Python wasn't designed for handling secrets. Be aware of:

  • No secure memory. str and bytes are immutable — you can't reliably zero them after use. Copies linger in interpreter caches, tracebacks, and the garbage collector until reclaimed.
  • Leaks via repr and logging. Frameworks happily dump local variables in exception traces, debuggers, and structured logs. A PrivateKey in scope during an unhandled exception can land in your error tracker.
  • Process introspection. Other code in the same interpreter (debuggers, profilers, third-party libraries, malicious dependencies) can read your memory. Supply-chain risk is real — audit what you pip install.
  • Shell history and env dumps. Secrets passed as CLI args show up in ps/history; secrets in os.environ show up in crash reports and subprocess inheritance.

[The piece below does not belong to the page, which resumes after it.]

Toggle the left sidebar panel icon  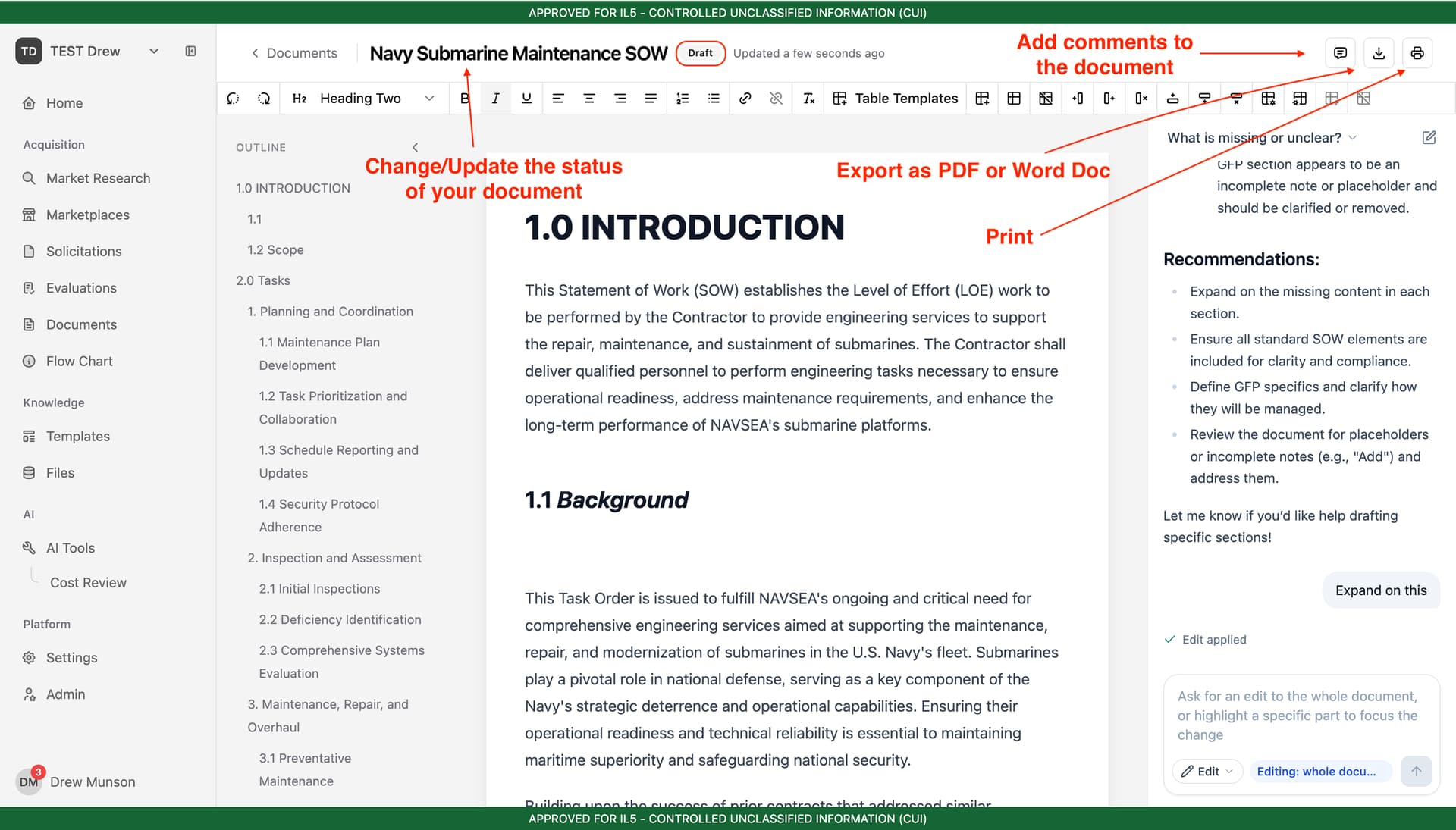pos(191,52)
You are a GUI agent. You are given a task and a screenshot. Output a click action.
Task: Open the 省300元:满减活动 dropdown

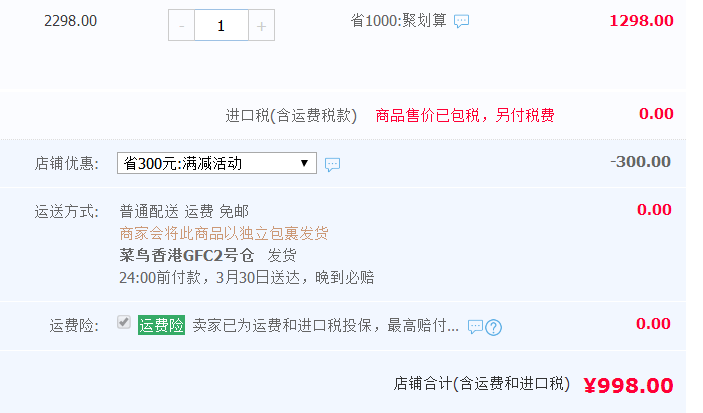(x=217, y=163)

Handling secrets in Python

  • Source secrets at runtime, never from source code. Use environment variables loaded from a .env file (with python-dotenv), an OS keyring (keyring), a cloud secret manager (AWS Secrets Manager, GCP Secret Manager, HashiCorp Vault), or getpass.getpass() for interactive prompts.
  • Keep secrets in narrow scope. Load, use, drop the reference. Don't attach them to long-lived objects, module globals, or class attributes.
  • Strip print() and disable verbose logging in production. Filter sensitive fields out of structured logs before they reach disk or a SaaS collector.
  • Isolate signing. For high-value keys, sign in a separate process, container, or hardware device — not the same Python process that handles network I/O.
  • Pin and audit dependencies. Use a lockfile, review transitive deps, and prefer pip install --require-hashes for production installs.

Operational rules

  1. Never commit secrets to git. Add wallet storage paths and any *.json, seed.txt, mnemonic.txt artefacts to .gitignore before generating real keys.
  2. Never paste a real mnemonic into source code, an issue, a chat message, an LLM prompt, or a screenshot.
  3. Don't reuse mainnet keys for testing. Use a fresh testnet mnemonic.
  4. Use a wallet passphrase ("25th word") for high-value wallets.
  5. Store backups offline — paper, hardware-encrypted USB, hardware wallet. Not iCloud Notes.
  6. Generate keys on a machine you trust — not a shared CI runner.

In these docs

Code samples pass literal hex strings and short passwords inline for readability. That is not how to handle real secrets. Replace inline strings with values sourced from a secret manager, environment variable, hardware wallet, or interactive prompt.